Fred Lalonde, cofondateur de Deep Sky

Notamment financée par Investissement Québec, Deep Sky a pour vocation de fédérer et de mettre à l’ouvrage les meilleures technologies de capture et de séquestration de carbone. L’entreprise ne compte encore qu’une poignée d’employés, mais veut attirer dans son orbite de plus en plus d’experts. Le 3 août, elle a annoncé l’embauche du scientifique Phil de Luna à titre de directeur des technologies du carbone et de directeur de l’ingénierie.

Deep Sky veut devenir la première entreprise de séquestration de carbone de la planète à travailler à l’échelle de la gigatonne – un milliard de tonnes, pas moins.

« Depuis le mois de novembre, peu importe où sur la Terre, s’il y a quelqu’un qui développe une technologie pour capturer ou séquestrer le CO2, on y va, indique Fred Lalonde. On se présente et dans la plupart des cas, on achète des licences ou la capacité. »

L’entreprise a acheté toute la capacité d’enfouissement d’Exterra pour la prochaine année. « Ce sont des gens qui, au lieu d’écrire un énième papier théorique, ont trouvé un hangar, puis ont commencé à écraser de la roche pour voir si ça marchait », apprécie-t-il.

Et la jeune Exterra

Exterra Solutions Carbone est à peine plus âgée : elle a été fondée en décembre 2021 par David Fennell et Olivier Dufresne. Ingénieur minier de formation, Olivier Dufresne est né à Rouyn-Noranda.

PHOTO FOURNIE PAR EXTERRA SOLUTIONS CARBONE

David Fennell et Olivier Dufresne, fondateurs d’Exterra Solutions Carbone

Depuis mon plus jeune âge, je veux changer un peu la face de cette industrie. Avec les problèmes de réchauffement climatique, j’ai voulu combiner les deux : comment on pourrait utiliser les mines et la chaîne de valeur des minéraux pour non pas détruire l’environnement, mais bien le régénérer.
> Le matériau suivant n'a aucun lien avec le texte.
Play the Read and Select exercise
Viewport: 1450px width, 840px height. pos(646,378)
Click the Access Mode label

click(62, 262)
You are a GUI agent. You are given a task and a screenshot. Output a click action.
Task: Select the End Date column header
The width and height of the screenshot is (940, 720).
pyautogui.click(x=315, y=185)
Olivier Dufresne, cofondateur d’Exterra Solutions Carbone

« On a réalisé que la carbonatation naturelle des roches qui réagissent avec le CO2 dans l’atmosphère est une réaction qui est très lente, mais qu’on pourrait très bien la faire rapidement avec des procédés qui existent déjà aujourd’hui, poursuit-il. On s’est lancés dans cette mission. »
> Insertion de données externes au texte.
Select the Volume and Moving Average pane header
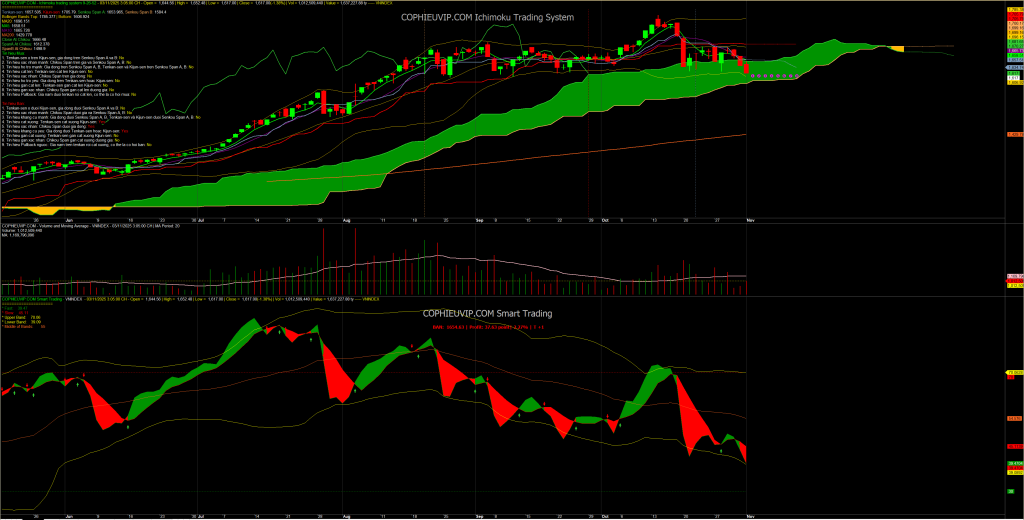Screen dimensions: 1024x520 click(60, 226)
Exterra prévoit mettre à profit les résidus miniers de la région de Thetford Mines et de Val-des-Sources, constitués en partie de serpentine.
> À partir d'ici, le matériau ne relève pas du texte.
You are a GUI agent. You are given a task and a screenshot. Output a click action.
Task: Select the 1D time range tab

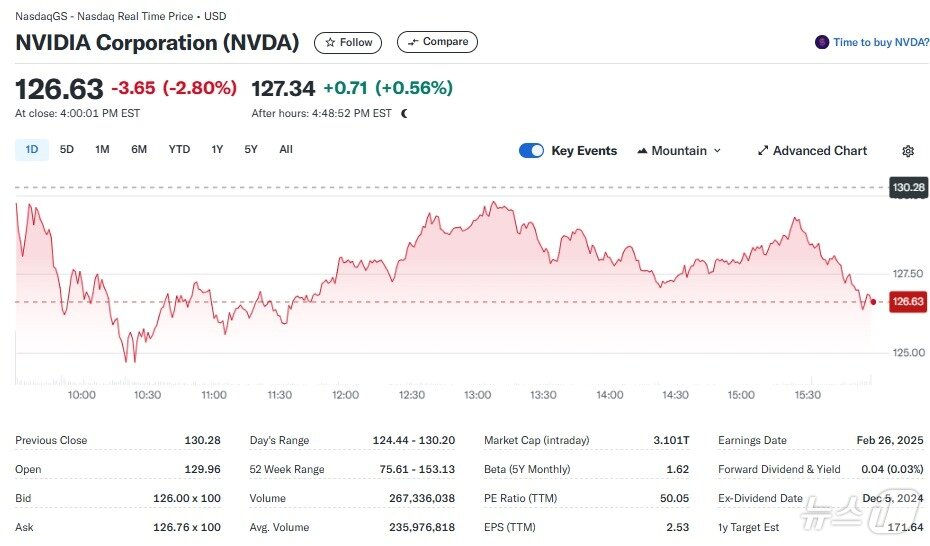pyautogui.click(x=32, y=150)
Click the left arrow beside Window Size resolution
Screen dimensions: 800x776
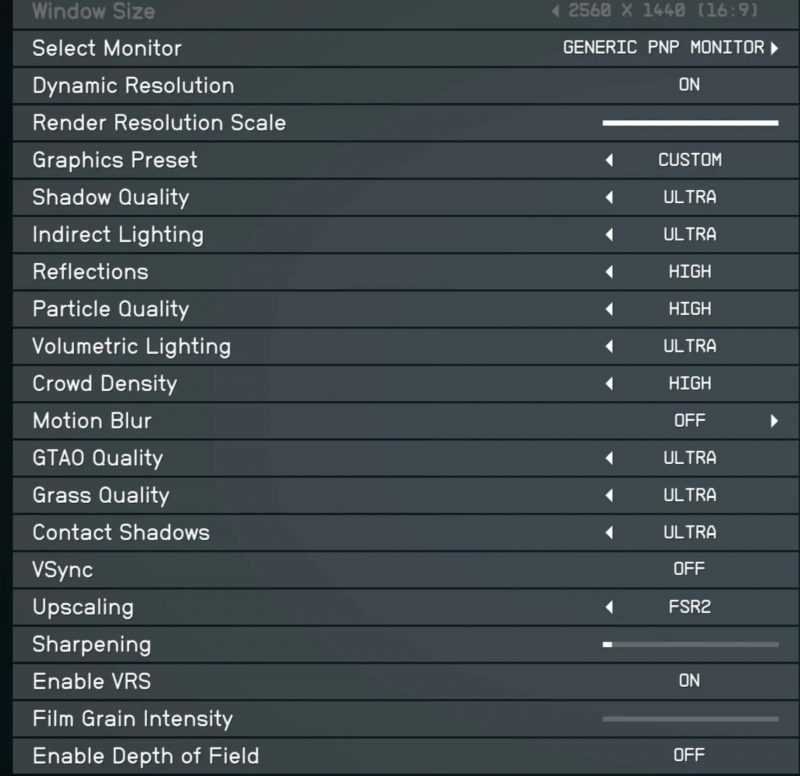[x=555, y=12]
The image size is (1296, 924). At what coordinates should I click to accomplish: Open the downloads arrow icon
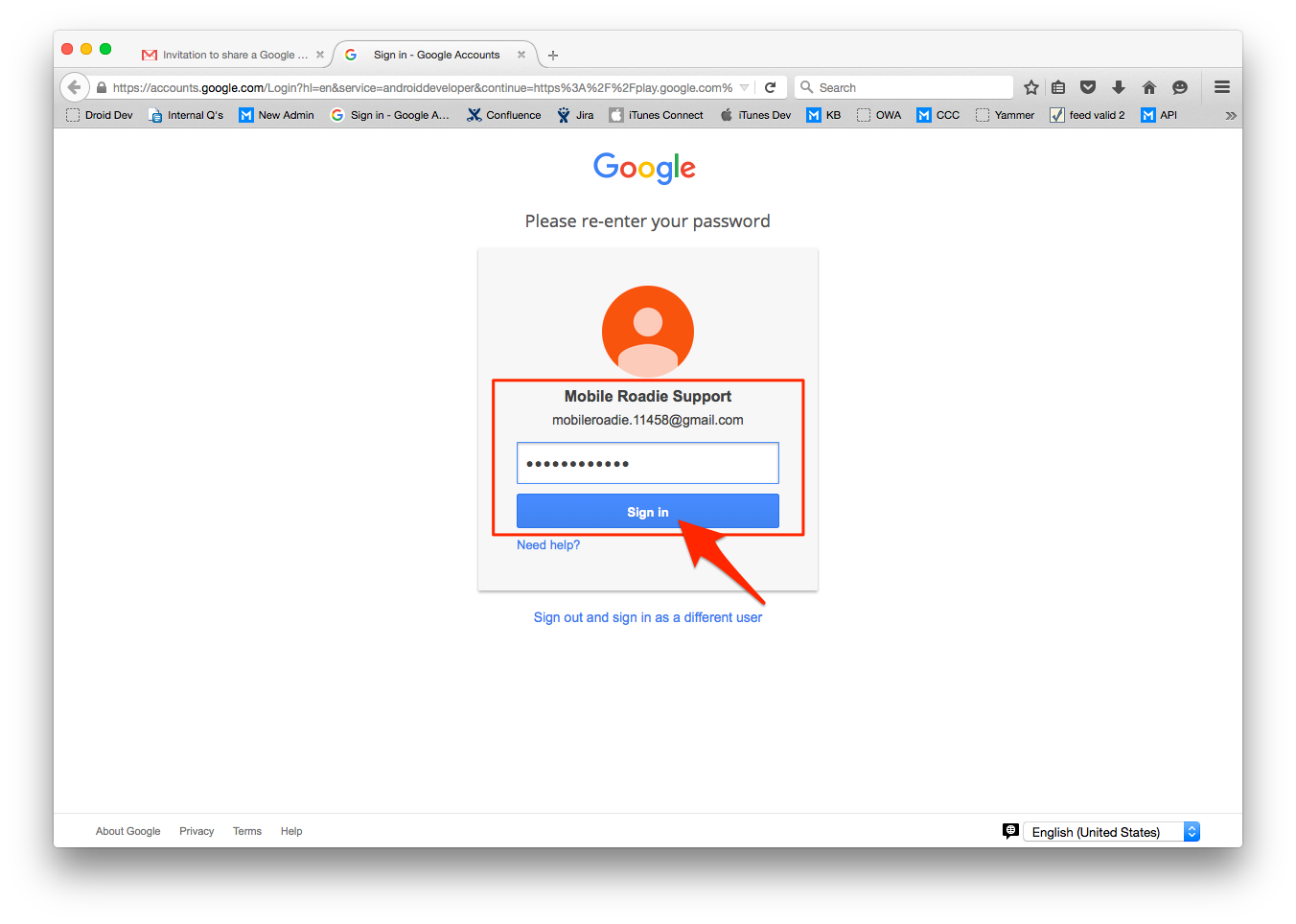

PHOTO FOURNIE PAR EXTERRA SOLUTIONS CARBONE

Un fragment de serpentine. La partie qui affleurait à l’air libre s’est couverte de carbonate avec les années. « La minéralisation complète de la roche en milieu naturel prendrait des milliers d’années. Notre procédé unique en instance de brevet, grâce à l’intégration de nouvelles technologies, permet de produire ces carbonates en quelques heures seulement », explique Olivier Dufresne.

« On vient extraire le magnésium ou le calcium de cette roche et on le dissout dans l’eau, décrit-il. On enlève ensuite les solides et on vient introduire du CO2 dans cette solution. »

À la sortie de ce réacteur, le CO2 est amalgamé sous forme de carbonate. Cette poudre blanchâtre peut ensuite être enfouie dans les puits de mine désaffectés.

Le procédé offre aussi des avantages collatéraux.

« Avec notre procédé, on vient détruire à 100 % les fibres d’amiante », informe Olivier Dufresne. De surcroît, « on travaille en ce moment sur l’intégration de la production d’un concentré de nickel qu’on va pouvoir extraire de ces résidus ».

Fred Lalonde compare le procédé aux projets islandais d’injection de CO2 dans le sol volcanique. « Au lieu d’amener le CO2 à la roche volcanique, on amène la roche volcanique au CO2 », formule-t-il.

« Ce qui est magique avec ça, c’est que pour une tonne de roches volcaniques, on capture un petit peu moins qu’une tonne de CO2. Ce qui est moins magique, c’est le coût, concède M. Lalonde. C’est beaucoup plus cher parce qu’on déménage des roches et on les broie plutôt que d’injecter. Mais l’avantage immense, c’est qu’Exterra a déjà tous les permis. Alors qu’aucun puits d’injection n’a encore été approuvé au Canada ou au Québec, ce procédé-là est disponible dès maintenant. »

D’où certaines ambitions.

De profonds débouchés

Déjà testée en laboratoire, la technologie d’Exterra sera éprouvée au début de 2024 au Carrefour d’innovation sur les matériaux de la MRC des Sources (CIMMS) à raison de 100 tonnes par an, avec du CO2 capturé dans une usine d’éthanol.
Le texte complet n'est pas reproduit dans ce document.